La Libye célébrait hier le deuxième anniversaire de sa révolte contre le régime de Mouammar Kadhafi. Un second anniversaire qui se fête, une fois de plus, dans un climat d'insécurité totale. Depuis la chute du régime de Kadhafi, le pays est otage de groupes armés qui imposent leur loi. Face à cette prolifération des armes, l'Etat n'arrive toujours pas à asseoir son autorité, notamment sur ce que l'on appelle les ex-rebelles. Lesquels ont gardé l'armement dont ils se sont accaparés au moment de la chute de l'ancien régime.

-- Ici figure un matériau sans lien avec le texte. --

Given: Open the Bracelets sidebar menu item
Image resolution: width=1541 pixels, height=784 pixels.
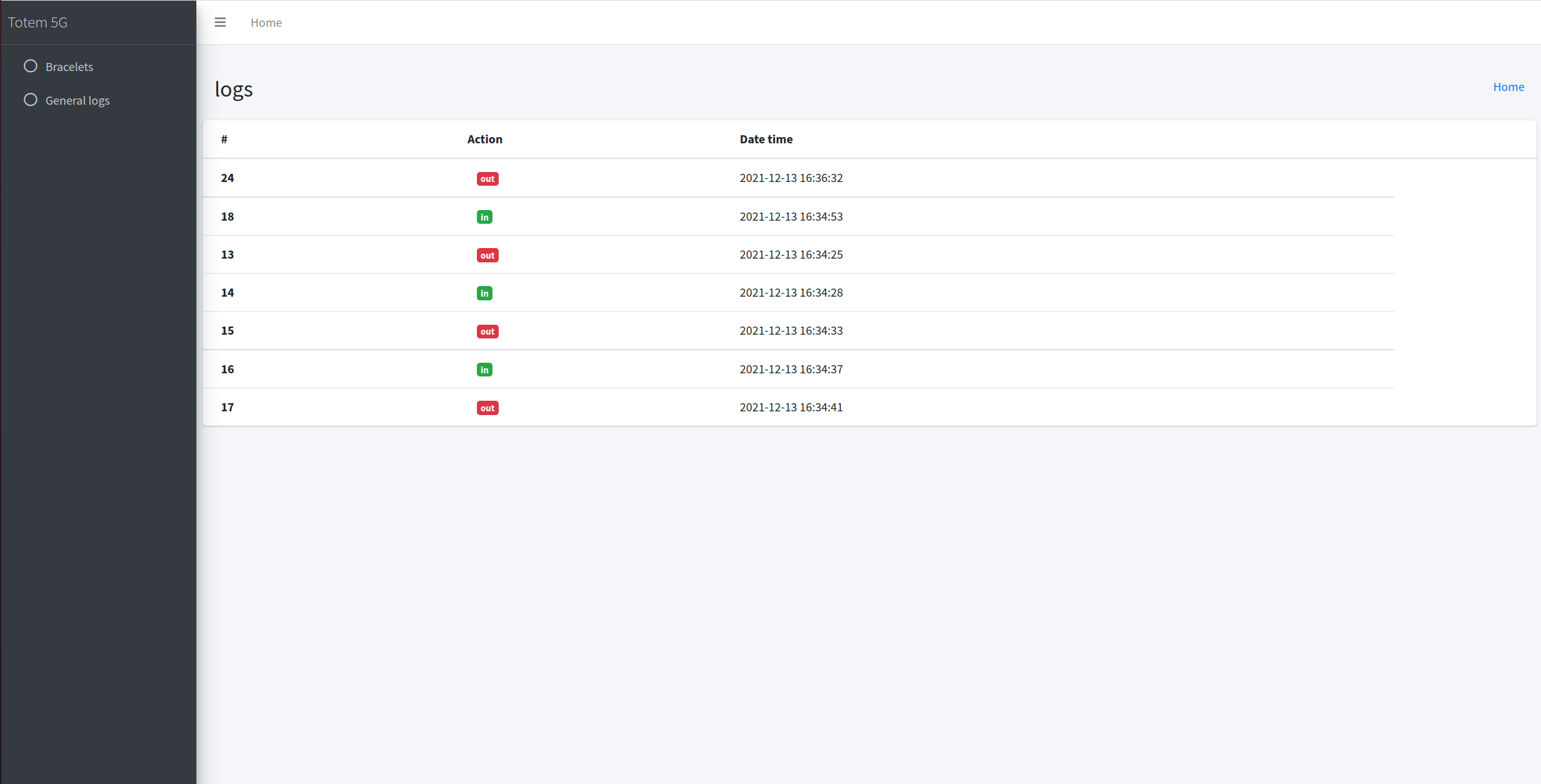Looking at the screenshot, I should [69, 67].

Les festivités se sont déroulées sous haute surveillance. Les autorités ont mis en garde une nouvelle fois contre les tentatives de partisans de l'ancien régime de profiter de l'occasion pour «semer le chaos». Les services de sécurité, l'armée et les anciens rebelles ont été mobilisés pour sécuriser les villes libyennes, où les points de contrôle ont été multipliés, et le gouvernement a fermé les frontières terrestres durant quatre jours alors que plusieurs vols internationaux ont été suspendus. Mais malgré les mesures draconiennes mises en place par les autorités, «la situation reste toujours imprévisible», a indiqué à l'AFP un diplomate en poste à Benghazi. «On prend toutes nos précautions. On ne sait jamais ce qui pourrait arriver», a-t-il dit sous couvert de l'anonymat. Plusieurs groupes et organisations de la société civile, dont des partisans du fédéralisme dans l'est du pays, ont décidé de reporter leurs mouvements de protestation, initialement prévus à partir du 15 février, par crainte des violences.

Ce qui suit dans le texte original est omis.